If I know two points, how can I calculate a parabola?

Question

I'm trying to calculate the path of a snowball that is starting at (1,1) and arcing over to (5,3) Any thoughts on how to write out the equation?

I'm trying to calculate the path of a snowball that is starting at (1,1) and arcing over to (5,3) Any thoughts on how to write out the equation?
I want to be able to generate random parabolas based on teh x of the vertex being somewhere between the to points, i.e. the vertex would be (3,Yv) How do I solve for Yv?

Answer 1

There are many parabolas that go through those points. For example if you want one of the form y=ax^2+bx,you can substitute in (1,1) and get a+b=1 and then substitute in (5,3) and get 25a+5b=3. Solving a=-1/10 and b=11/10. This gives a parabola y=-1/10x^2+11/10x which goes through the given points, but it is one of many. Any more constraints?

Answer 2

Parabola is y = ax² + bx + c. 2 points don't determine a parabola uniquely unless you know one of the coefficients, or unless one point is the vertex. In this case, the a coefficient is -16 ft/s² if the snowball is on this planet. So plugging in the points gives us

1 = -16(1)² + b(1) + c
3 = -16(5)² + b(5) + c

subtracting gives

2 = -16(24) + 4b
4b = 386
b = 96.5

then get c from
3 = -16(5)² + 96.5(5) + c
3 = -400 + 482.5 + c
c = -79.5

which isn't realistic, since c is the starting height.
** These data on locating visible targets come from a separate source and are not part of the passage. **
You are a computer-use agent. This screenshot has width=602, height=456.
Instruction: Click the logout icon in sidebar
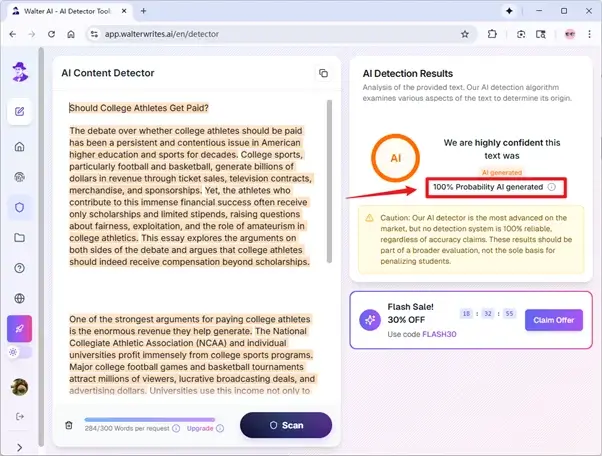[x=19, y=416]
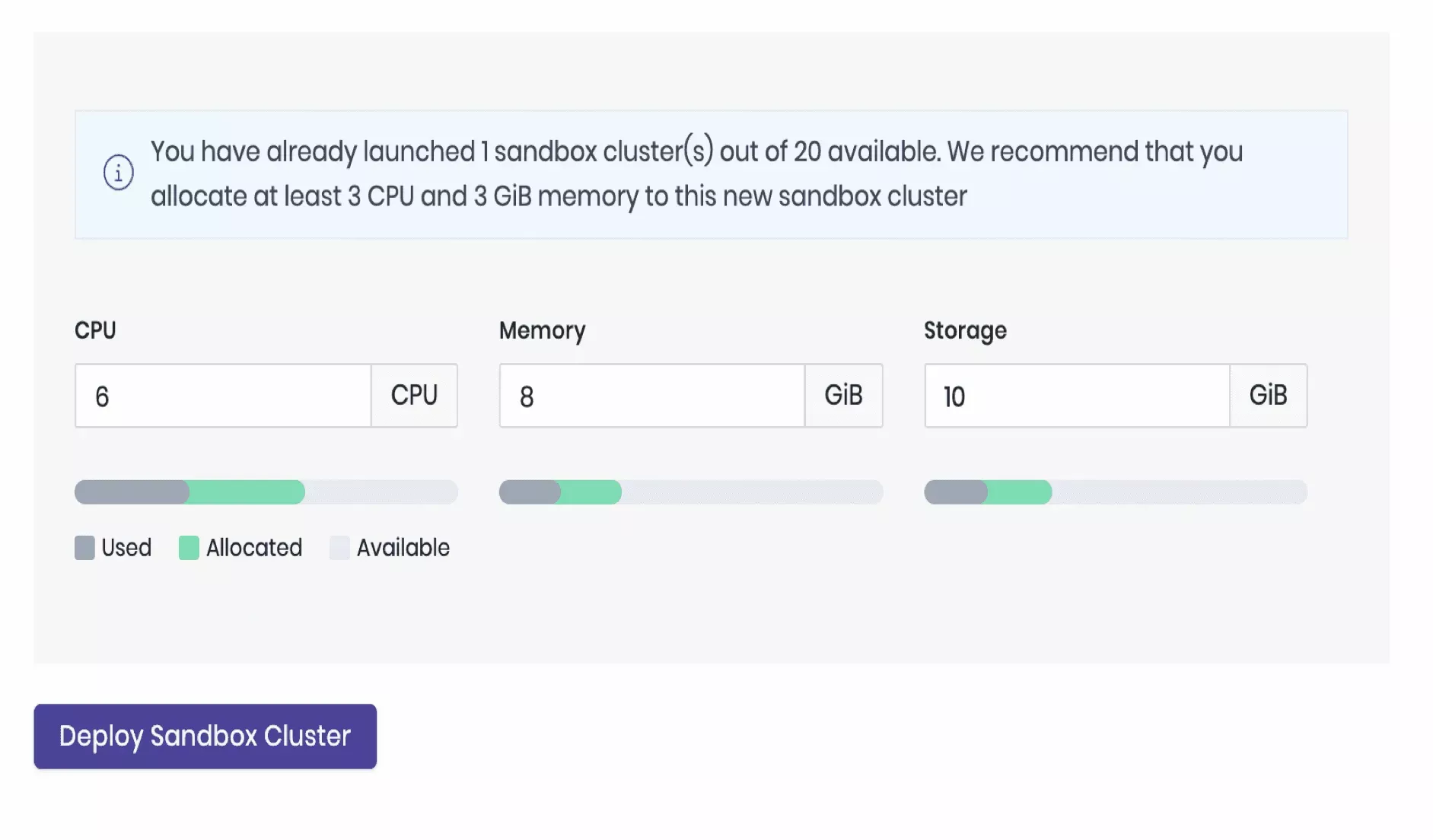Click the Memory usage progress bar

[x=690, y=492]
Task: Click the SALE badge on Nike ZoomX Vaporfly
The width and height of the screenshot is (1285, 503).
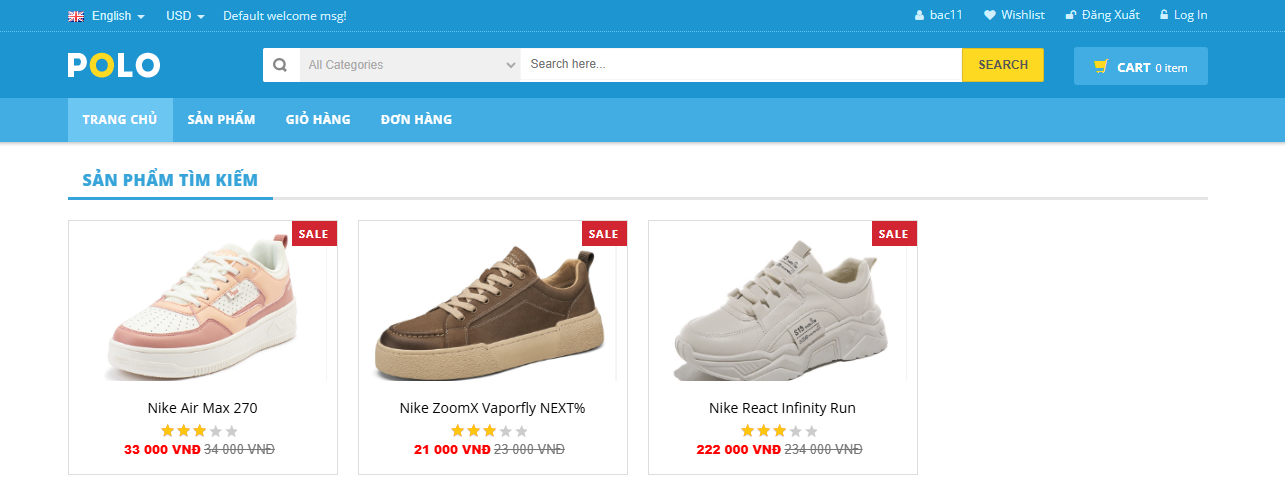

Without a 3rd point or other special information, this is the best you can do.

Answer 3

the equation of parabola is A x^2 + B x + C = 0
there are 3 unknown A ,B & C
You need 3 points to substitute to solve this problem
lacking one point

Answer 4

Actually, there are an infinite number of parabolas that can pass through those two points. You need either a third point or one of the coefficients in the polynomial in order to have a unique solution.

Answer 5

As stated above you would either need a 3rd point, or the acceleration of the snowball. Are you assuming that it is carried downward by gravity at 9.8 m/s²?